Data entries
■ ■ ■ ■ ■ ■ ■
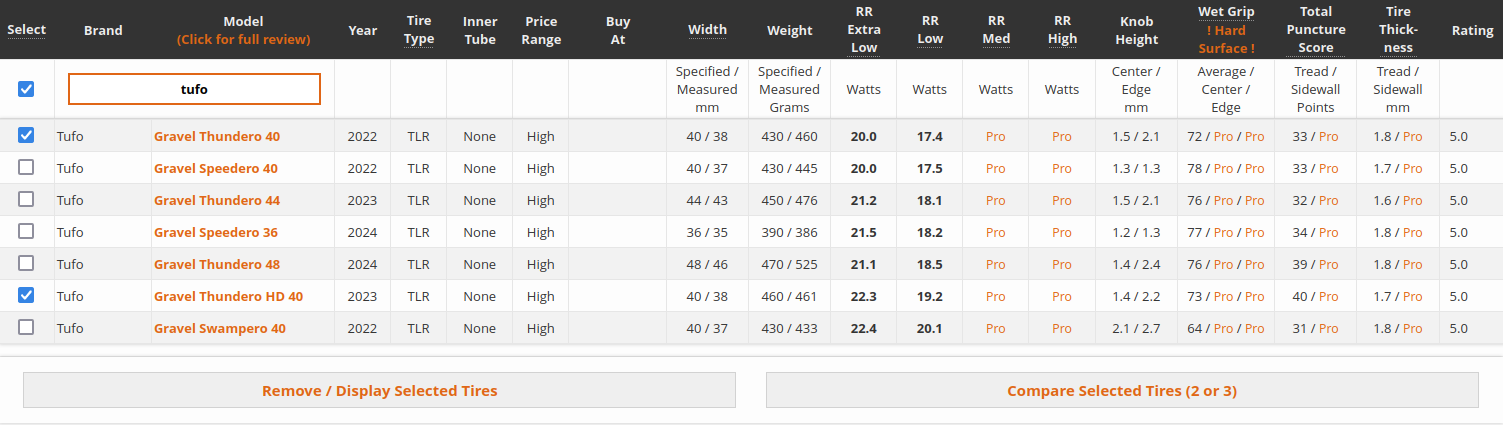Tick the Gravel Thundero 48 checkbox
The height and width of the screenshot is (425, 1503).
[26, 263]
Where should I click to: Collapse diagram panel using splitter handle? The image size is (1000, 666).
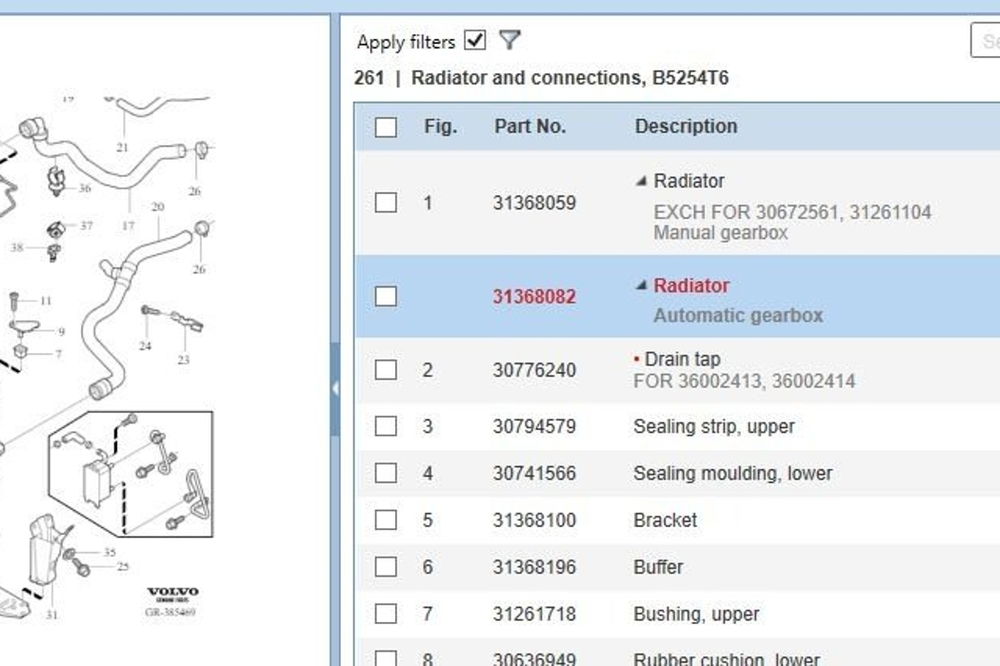335,388
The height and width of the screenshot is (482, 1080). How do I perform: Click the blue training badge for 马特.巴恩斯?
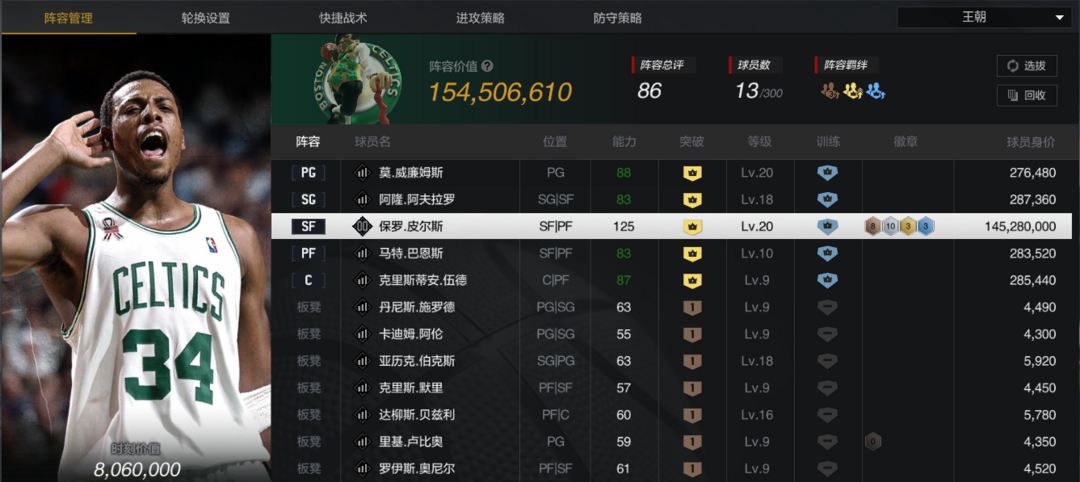coord(827,253)
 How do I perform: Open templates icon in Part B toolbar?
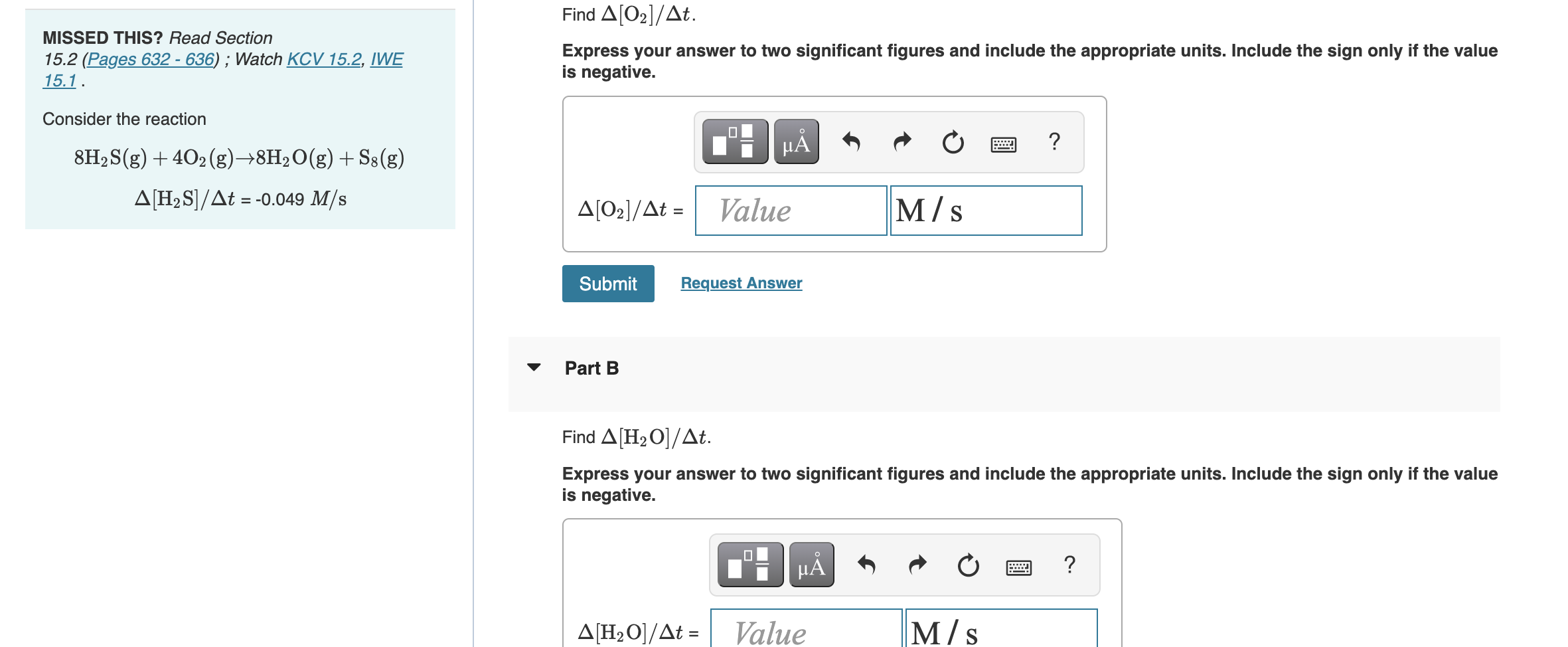point(750,565)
■ ■ ■ ■ ■ ■ ■
STATED GOAL
Write out the lines of the material above as a numbered list, leaving out blank lines and the pictures.

FINISHED ANSWER
1. Tick the Gravel Thundero 48 checkbox
2. The height and width of the screenshot is (425, 1503).
3. [26, 263]
4. Where should I click to: Collapse diagram panel using splitter handle? The image size is (1000, 666).
5. 335,388
6. The height and width of the screenshot is (482, 1080). How do I perform: Click the blue training badge for 马特.巴恩斯?
7. coord(827,253)
8.  How do I perform: Open templates icon in Part B toolbar?
9. point(750,565)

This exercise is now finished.